Così feci un giro e risalii per via Caccianiga giungendo “da dietro” fino al cancello della scuola. Era chiuso ma si poteva entrare lo stesso. Nel cortile un bel gruppo di auto con cose appiccicate sui parabrezza. Entrai dal portone (aperto) così come avevo fatto per centinaia di volte per andare in classe, imboccai il corridoio del piano rialzato, dirigendomi verso il retro dell‘edificio da cui proveniva del rumore. Oggi una cosa del genere sarebbe inconcepibile e stupida. Lo era anche allora, a ripensarci. Incrociai una persona che camminava di fretta ma non mi degnò di uno sguardo.

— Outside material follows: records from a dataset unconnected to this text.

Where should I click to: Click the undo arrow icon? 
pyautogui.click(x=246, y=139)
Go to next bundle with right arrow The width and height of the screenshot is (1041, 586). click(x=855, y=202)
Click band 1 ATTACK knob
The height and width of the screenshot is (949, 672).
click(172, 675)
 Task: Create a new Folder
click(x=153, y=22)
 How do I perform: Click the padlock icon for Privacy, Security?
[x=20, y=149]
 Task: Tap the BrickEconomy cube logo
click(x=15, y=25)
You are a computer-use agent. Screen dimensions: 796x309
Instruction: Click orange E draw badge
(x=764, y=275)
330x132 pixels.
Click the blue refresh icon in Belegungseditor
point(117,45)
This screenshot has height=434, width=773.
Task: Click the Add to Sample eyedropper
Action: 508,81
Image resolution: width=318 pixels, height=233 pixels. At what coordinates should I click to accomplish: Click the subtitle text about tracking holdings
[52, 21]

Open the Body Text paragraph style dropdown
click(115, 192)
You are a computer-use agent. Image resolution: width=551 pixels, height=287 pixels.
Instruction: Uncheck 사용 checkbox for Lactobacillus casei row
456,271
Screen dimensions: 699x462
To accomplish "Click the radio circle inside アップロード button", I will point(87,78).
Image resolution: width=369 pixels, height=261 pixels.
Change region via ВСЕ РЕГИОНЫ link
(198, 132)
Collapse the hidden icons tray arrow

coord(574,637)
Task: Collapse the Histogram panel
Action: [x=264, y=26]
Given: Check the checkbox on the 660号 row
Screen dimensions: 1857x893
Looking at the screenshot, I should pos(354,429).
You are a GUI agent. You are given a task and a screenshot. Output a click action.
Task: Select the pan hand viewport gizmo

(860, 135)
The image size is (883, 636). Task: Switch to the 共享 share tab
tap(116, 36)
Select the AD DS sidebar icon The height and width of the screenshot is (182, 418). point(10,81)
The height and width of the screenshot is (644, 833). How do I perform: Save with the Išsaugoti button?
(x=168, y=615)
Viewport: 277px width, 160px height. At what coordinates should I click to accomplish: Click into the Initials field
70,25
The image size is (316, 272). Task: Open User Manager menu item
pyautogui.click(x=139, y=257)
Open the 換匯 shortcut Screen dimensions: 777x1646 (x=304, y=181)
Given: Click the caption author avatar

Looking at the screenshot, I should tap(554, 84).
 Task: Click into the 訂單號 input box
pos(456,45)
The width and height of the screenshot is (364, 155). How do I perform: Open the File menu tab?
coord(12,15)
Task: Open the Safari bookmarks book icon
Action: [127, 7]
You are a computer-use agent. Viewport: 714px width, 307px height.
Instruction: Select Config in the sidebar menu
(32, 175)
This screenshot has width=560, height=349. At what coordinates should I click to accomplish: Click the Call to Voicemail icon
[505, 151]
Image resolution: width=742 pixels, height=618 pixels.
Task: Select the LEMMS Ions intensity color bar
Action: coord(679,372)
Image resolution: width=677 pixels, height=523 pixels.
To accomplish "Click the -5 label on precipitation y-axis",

Proseguii fino a dove il corridoio faceva angolo. Continuava a non apparire nessuno anche se si sentivano delle voci.
Dalla porta della zona bagni uscì un uomo; era Gimondi, vestito a metà, con in mano un fagotto. Quando si dice il caso. Secondo me aveva fatto l’esame antidoping. Mi aspettavo una specie di gigante muscoloso, era invece magro e normale. Si guardò intorno e mi chiese gentilmente da dove si usciva; intanto gli cadde un indumento. Fulmineo lo raccolsi e glielo porsi. Poi gli indicai la stanza d’angolo, una piccola aula professori, cui seguiva un’entratina da cui si usciva nel cortiletto esterno e quindi in strada. Non che fossi sicuro che si usciva di là, ma quasi. Lui intanto si mise ad indossare la maglia a maniche lunghe e mi disse qualcosa con un accenno di sorriso.
In quel momento mi arrivò alle spalle Bepi il bidello. Lui sì sapeva chi ero: <<Cosa fai qui?>> e io candido: <<Sono venuto a vedere il Giro e..>>. Bepi era il “nostro” bidello, autorevole e tollerante verso le nostre divergenze di studenti sessantottini e ormonali, il vero zar degli spazi dell’istituto. A volte giungeva ad allungarci mezza sigaretta. Altri tempi. Bepi mi sibilò, imperioso e agitato, che dovevo andarmene, cosa che sapevo benissimo.
Gimondi allora si rivolse a Bepi dicendo con calma che potevo uscire “di qua” cioè con lui. Così lo seguii nella stanza, lui che camminava in modo un po’ strano e che scambiava qualche parola con me che facevo l’indifferente. Nella stanza c’era un po’ di gente indaffarata su grandi fogli, probabilmente dei giudici. Gimondi uscì all’aperto e ci fu un alto vocio. Io gli diedi qualche attimo prima di uscire e trovarmi davanti a una folla in cui si mescolavano addetti ai lavori, operatori fotografici, “tifosi” e… carabinieri. Ahi! Eccomi nei guai.
Fortunatamente, appena si accorsero che ero un ragazzino e non un corridore si dedicarono ad altro e io mi infilai nella folla. Non riuscii più a scorgere la maglia di Gimondi, sparito fra gli addetti. Quella giornata finì così ma la sua voce mi è rimasta negli orecchi.
Ancor oggi riconosco al volo la sua parlata limpida.